Maharashtra will finish the data-collection process, which is called ‘Monitoring Tigers, co-predators, prey and their habitats’, in three-phases before the February first week deadline. “We have already started the process of training officers and beat guards and are making the ground preparation,” AK Saxena, chief conservator of forest (wildlife), said. Ten middle rank officers from the wildlife wing were trained for two days in Ranthambore in October, 2009, and they in turn trained the forest guards and their supervisors for the data-collection process, Saxena added.

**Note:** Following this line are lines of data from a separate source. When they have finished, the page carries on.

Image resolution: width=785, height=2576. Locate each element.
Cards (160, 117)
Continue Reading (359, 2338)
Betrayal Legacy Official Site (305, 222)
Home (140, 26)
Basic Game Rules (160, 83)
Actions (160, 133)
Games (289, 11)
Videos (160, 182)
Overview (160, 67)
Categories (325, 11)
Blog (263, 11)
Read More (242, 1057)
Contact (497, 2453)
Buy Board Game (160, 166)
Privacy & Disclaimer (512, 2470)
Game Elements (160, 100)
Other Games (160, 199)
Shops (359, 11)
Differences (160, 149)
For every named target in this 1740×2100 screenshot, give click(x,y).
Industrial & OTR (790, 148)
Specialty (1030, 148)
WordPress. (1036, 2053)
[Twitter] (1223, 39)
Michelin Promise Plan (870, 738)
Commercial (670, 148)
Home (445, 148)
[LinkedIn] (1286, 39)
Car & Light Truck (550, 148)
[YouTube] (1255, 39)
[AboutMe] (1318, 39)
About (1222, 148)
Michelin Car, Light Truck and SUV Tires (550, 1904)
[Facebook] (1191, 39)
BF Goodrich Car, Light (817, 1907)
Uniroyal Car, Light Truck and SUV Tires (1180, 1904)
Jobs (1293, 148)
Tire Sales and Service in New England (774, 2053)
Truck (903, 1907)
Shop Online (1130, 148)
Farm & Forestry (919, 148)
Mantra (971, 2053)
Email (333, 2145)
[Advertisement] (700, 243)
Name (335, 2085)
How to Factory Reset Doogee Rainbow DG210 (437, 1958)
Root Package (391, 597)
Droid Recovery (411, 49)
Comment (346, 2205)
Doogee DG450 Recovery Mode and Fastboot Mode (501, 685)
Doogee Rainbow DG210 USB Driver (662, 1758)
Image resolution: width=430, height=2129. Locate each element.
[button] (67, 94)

More than 4,600 beat guards from 11 wildlife and four territorial circles, who will be manning an area of 5 square kilometres each, will trudge the state’s forests in a ten-day exercise later this month in the first phase of data-collection. The guards will use GPS devices to collect data and lay what is known as transects – a virtual 2-4 km line in beat area along which to look for the samples.
“Beat guards will sample for tigers and co-predators, ungulates, vegetation and human disturbance in the ten days,” Saxena said.
In the second phase, the WII experts will extrapolate the data that is received from all over the country. Then comes the third phase, in which the state forest departments would collect more evidence with camera traps, to help the WII and NTCA synthesise the analysis and draw an inference.
The WII and NTCA’s inference would depend on the authenticity and accuracy with which the beat guards report the data. “The chances of fudging the figures are less,” Nitin Desai, tiger conservationist from the Wildlife Protection Society of India, said. “The final figures are expected to be low.”
The exercise holds importance, conservationists said, because of the wide difference in the figures quoted by the WII and the forest departments of the respective states. In 2007, the WII said there were 1,411 tigers in the country when the combined total of the state forest departments stood at 3,000.
“The annual census focused on direct and quantitative evidence; this one also brings in qualitative data – such as the nature of habitat, the kind of trees, the human interference and other such factors that are important for policy formulations,” a forest official said.
Also, the state hasn’t held the tiger census for the last two years, for the precise reason that the WII rejected the existing method of conducting the tiger census. More than 80 tigers have been killed in one year – a fact expected to reflect in the outcome of this project. The three phases of data-collection, according to NTCA and WII, would be completed by March 2010.